TASK ITEM: Return each entry exactly, with none missing.

^^^^^^^^

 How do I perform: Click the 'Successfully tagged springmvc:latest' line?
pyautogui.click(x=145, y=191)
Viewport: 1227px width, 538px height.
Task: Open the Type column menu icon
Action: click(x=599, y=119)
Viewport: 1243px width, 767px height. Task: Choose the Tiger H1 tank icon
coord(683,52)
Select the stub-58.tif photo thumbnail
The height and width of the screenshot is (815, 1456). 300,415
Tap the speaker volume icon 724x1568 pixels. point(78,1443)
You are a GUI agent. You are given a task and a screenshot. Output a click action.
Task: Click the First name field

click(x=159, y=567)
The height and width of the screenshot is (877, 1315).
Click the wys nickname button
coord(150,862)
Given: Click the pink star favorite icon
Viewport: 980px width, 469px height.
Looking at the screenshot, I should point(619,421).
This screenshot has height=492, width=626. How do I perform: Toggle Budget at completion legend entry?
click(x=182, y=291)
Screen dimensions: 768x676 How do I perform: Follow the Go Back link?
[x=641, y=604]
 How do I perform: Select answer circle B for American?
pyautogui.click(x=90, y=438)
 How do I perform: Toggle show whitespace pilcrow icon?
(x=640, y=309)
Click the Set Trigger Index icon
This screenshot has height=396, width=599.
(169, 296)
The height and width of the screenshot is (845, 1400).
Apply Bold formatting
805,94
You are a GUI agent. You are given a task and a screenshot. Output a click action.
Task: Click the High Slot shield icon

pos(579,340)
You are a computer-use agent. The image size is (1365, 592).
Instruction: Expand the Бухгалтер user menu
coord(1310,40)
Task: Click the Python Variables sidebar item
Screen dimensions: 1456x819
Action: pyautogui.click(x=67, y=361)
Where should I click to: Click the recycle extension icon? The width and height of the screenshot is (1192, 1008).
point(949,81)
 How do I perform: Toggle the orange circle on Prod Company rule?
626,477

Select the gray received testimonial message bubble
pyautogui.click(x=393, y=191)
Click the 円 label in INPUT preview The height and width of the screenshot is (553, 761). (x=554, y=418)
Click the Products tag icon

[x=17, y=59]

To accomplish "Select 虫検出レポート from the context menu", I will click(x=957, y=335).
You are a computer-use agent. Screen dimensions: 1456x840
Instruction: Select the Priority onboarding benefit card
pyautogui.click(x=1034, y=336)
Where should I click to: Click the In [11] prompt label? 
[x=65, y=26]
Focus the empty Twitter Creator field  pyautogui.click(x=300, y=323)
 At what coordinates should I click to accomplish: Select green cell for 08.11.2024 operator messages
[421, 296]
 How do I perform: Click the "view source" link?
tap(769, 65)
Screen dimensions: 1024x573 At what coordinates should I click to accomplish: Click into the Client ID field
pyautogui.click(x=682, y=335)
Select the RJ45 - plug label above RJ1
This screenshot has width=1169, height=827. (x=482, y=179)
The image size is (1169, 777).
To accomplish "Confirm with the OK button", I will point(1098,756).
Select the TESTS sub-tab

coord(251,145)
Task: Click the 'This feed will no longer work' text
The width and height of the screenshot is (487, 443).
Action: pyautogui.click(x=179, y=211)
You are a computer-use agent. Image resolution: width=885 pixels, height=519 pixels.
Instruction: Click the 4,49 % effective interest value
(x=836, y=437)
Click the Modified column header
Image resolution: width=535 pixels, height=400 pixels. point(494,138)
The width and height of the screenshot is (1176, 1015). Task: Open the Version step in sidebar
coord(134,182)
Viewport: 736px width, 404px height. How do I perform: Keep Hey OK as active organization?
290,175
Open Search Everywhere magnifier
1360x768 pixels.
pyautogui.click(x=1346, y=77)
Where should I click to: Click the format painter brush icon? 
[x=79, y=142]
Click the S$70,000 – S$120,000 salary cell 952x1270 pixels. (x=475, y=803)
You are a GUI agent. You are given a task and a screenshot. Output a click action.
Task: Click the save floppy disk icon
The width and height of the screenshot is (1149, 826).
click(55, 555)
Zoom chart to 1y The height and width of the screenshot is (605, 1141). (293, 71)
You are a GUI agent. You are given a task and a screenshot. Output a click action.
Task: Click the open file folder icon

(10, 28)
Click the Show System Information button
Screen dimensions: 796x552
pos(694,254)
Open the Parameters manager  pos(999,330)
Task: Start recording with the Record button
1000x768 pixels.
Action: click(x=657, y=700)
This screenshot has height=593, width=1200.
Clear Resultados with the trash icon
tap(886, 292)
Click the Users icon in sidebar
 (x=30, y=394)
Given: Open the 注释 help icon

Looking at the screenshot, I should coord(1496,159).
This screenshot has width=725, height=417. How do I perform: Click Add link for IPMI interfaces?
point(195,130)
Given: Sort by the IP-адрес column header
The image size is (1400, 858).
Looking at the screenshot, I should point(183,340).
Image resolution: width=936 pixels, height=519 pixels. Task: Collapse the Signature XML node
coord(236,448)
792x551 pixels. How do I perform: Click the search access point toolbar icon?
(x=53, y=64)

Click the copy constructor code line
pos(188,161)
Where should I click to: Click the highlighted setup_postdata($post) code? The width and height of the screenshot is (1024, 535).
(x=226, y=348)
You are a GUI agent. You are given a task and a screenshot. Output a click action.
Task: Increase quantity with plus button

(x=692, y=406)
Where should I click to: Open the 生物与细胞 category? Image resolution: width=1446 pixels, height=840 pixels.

^^^^^^^^

EXPECTED ANSWER:
 How do I perform: Click the 'Successfully tagged springmvc:latest' line?
pyautogui.click(x=145, y=191)
Viewport: 1227px width, 538px height.
Task: Open the Type column menu icon
Action: click(x=599, y=119)
Viewport: 1243px width, 767px height. Task: Choose the Tiger H1 tank icon
coord(683,52)
Select the stub-58.tif photo thumbnail
The height and width of the screenshot is (815, 1456). 300,415
Tap the speaker volume icon 724x1568 pixels. point(78,1443)
You are a GUI agent. You are given a task and a screenshot. Output a click action.
Task: Click the First name field

click(x=159, y=567)
The height and width of the screenshot is (877, 1315).
Click the wys nickname button
coord(150,862)
Given: Click the pink star favorite icon
Viewport: 980px width, 469px height.
Looking at the screenshot, I should point(619,421).
This screenshot has height=492, width=626. How do I perform: Toggle Budget at completion legend entry?
click(x=182, y=291)
Screen dimensions: 768x676 How do I perform: Follow the Go Back link?
[x=641, y=604]
 How do I perform: Select answer circle B for American?
pyautogui.click(x=90, y=438)
 How do I perform: Toggle show whitespace pilcrow icon?
(x=640, y=309)
Click the Set Trigger Index icon
This screenshot has height=396, width=599.
(169, 296)
The height and width of the screenshot is (845, 1400).
Apply Bold formatting
805,94
You are a GUI agent. You are given a task and a screenshot. Output a click action.
Task: Click the High Slot shield icon

pos(579,340)
You are a computer-use agent. The image size is (1365, 592).
Instruction: Expand the Бухгалтер user menu
coord(1310,40)
Task: Click the Python Variables sidebar item
Screen dimensions: 1456x819
Action: pyautogui.click(x=67, y=361)
Where should I click to: Click the recycle extension icon? The width and height of the screenshot is (1192, 1008).
point(949,81)
 How do I perform: Toggle the orange circle on Prod Company rule?
626,477

Select the gray received testimonial message bubble
pyautogui.click(x=393, y=191)
Click the 円 label in INPUT preview The height and width of the screenshot is (553, 761). (x=554, y=418)
Click the Products tag icon

[x=17, y=59]

To accomplish "Select 虫検出レポート from the context menu", I will click(x=957, y=335).
You are a computer-use agent. Screen dimensions: 1456x840
Instruction: Select the Priority onboarding benefit card
pyautogui.click(x=1034, y=336)
Where should I click to: Click the In [11] prompt label? 
[x=65, y=26]
Focus the empty Twitter Creator field  pyautogui.click(x=300, y=323)
 At what coordinates should I click to accomplish: Select green cell for 08.11.2024 operator messages
[421, 296]
 How do I perform: Click the "view source" link?
tap(769, 65)
Screen dimensions: 1024x573 At what coordinates should I click to accomplish: Click into the Client ID field
pyautogui.click(x=682, y=335)
Select the RJ45 - plug label above RJ1
This screenshot has width=1169, height=827. (x=482, y=179)
The image size is (1169, 777).
To accomplish "Confirm with the OK button", I will point(1098,756).
Select the TESTS sub-tab

coord(251,145)
Task: Click the 'This feed will no longer work' text
The width and height of the screenshot is (487, 443).
Action: pyautogui.click(x=179, y=211)
You are a computer-use agent. Image resolution: width=885 pixels, height=519 pixels.
Instruction: Click the 4,49 % effective interest value
(x=836, y=437)
Click the Modified column header
Image resolution: width=535 pixels, height=400 pixels. point(494,138)
The width and height of the screenshot is (1176, 1015). Task: Open the Version step in sidebar
coord(134,182)
Viewport: 736px width, 404px height. How do I perform: Keep Hey OK as active organization?
290,175
Open Search Everywhere magnifier
1360x768 pixels.
pyautogui.click(x=1346, y=77)
Where should I click to: Click the format painter brush icon? 
[x=79, y=142]
Click the S$70,000 – S$120,000 salary cell 952x1270 pixels. (x=475, y=803)
You are a GUI agent. You are given a task and a screenshot. Output a click action.
Task: Click the save floppy disk icon
The width and height of the screenshot is (1149, 826).
click(55, 555)
Zoom chart to 1y The height and width of the screenshot is (605, 1141). (293, 71)
You are a GUI agent. You are given a task and a screenshot. Output a click action.
Task: Click the open file folder icon

(10, 28)
Click the Show System Information button
Screen dimensions: 796x552
pos(694,254)
Open the Parameters manager  pos(999,330)
Task: Start recording with the Record button
1000x768 pixels.
Action: click(x=657, y=700)
This screenshot has height=593, width=1200.
Clear Resultados with the trash icon
tap(886, 292)
Click the Users icon in sidebar
 (x=30, y=394)
Given: Open the 注释 help icon

Looking at the screenshot, I should coord(1496,159).
This screenshot has width=725, height=417. How do I perform: Click Add link for IPMI interfaces?
point(195,130)
Given: Sort by the IP-адрес column header
The image size is (1400, 858).
Looking at the screenshot, I should point(183,340).
Image resolution: width=936 pixels, height=519 pixels. Task: Collapse the Signature XML node
coord(236,448)
792x551 pixels. How do I perform: Click the search access point toolbar icon?
(x=53, y=64)

Click the copy constructor code line
pos(188,161)
Where should I click to: Click the highlighted setup_postdata($post) code? The width and height of the screenshot is (1024, 535).
(x=226, y=348)
You are a GUI agent. You are given a task and a screenshot. Output a click action.
Task: Increase quantity with plus button

(x=692, y=406)
Where should I click to: Open the 生物与细胞 category? Image resolution: width=1446 pixels, height=840 pixels.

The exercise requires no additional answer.